Une concertation existe cependant, dans la mesure où la Belgique peut rédiger un « Accord de partenariat » intégrant les différents Programmes financés par les Fonds européens. Mais, en raison de la gouvernance particulière de la Belgique, il s’agit pour les entités impliquées de présenter et d’intégrer les différents Programmes dans un document de synthèse, là où d’autres Etats membres définissent des axes et des orientations nationales à décliner en Programmes opérationnels dans les différentes régions du pays.


Le Code de conduite européen sur le principe de partenariat prévoit l’implication, au niveau du Comité de suivi du Programme, de différentes catégories de « partenaires » qui devront être intégrées au sein de cette structure, à savoir des représentants des autorités urbaines et autres autorités publiques, des partenaires économiques et sociaux, des partenaires environnementaux, des organismes chargés de promouvoir l'inclusion sociale, les droits fondamentaux, les droits des personnes handicapées, l'égalité entre les femmes et les hommes et la non-discrimination et des organismes représentant la société civile concernés.

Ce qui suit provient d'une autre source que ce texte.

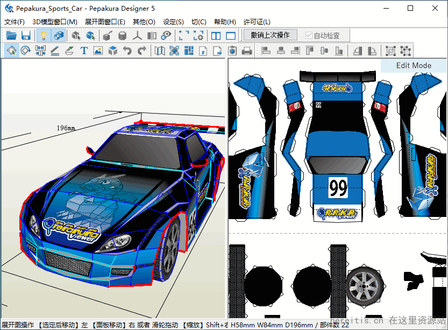
Task: Toggle the texture display cube icon
Action: [x=59, y=36]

Les prescriptions réglementaires exactes ne sont, au stade actuel, pas encore adoptées mais la Région se prépare à un exercice de reporting plus soutenu que l’exercice actuel mais respectant les balises de celui-ci :
- l’établissement d’un rapport annuel, touchant tant au résultats mesurables qu’à la description de la mise en œuvre du Programme (en ce compris les difficultés auxquelles il se heurte),
- l’adoption d’un plan d’évaluation, permettant de mesurer la contribution du Programme à l’évolution des thématiques auxquelles il devrait contribuer,
- la nécessité de démontrer les résultats du Programme et, le cas échéant, d’ajuster le Programme en cas de performance faible constatée ou d’évolution plus générale de la situation.

Le taux d’intervention du FEDER pour les périodes 2000-2006, 2007-2013 et 2014-2020 étant de 50%, la Région a, pour ces Programmes, complété le financement européen par un financement de la Région équivalent et a donc offert la garantie aux opérateurs d’un financement de 100%. Les projets étant souvent également financés par les opérateurs bénéficiaires eux-mêmes ou par d’autres pouvoirs subsidiants, le budget total a souvent dépassé les 100% requis, permettant d’assurer une contrepartie suffisante aux autorités européennes.

Compte tenu du passage de 50 à 40% du taux de financement pour la prochaine période de Programmation, un montant équivalent à une fois et demi le montant du FEDER devrait être apporté par la Région pour apporter le même financement de 100% aux opérateurs.

Nous n’ignorons naturellement pas l’impact très positif d’un financement à 100% des opérations, voire la difficulté pour différentes catégories d’opérateurs d’apporter leurs propres cofinancements pour des projets pourtant importants pour le développement régional souhaité. Mais, en l’absence d’un chiffre plus précis pour l’enveloppe 2021-2027 et d’autres paramètres liés au cadre budgétaire régional à long terme, nous ne pouvons pas encore garantir le maintien de cette formule.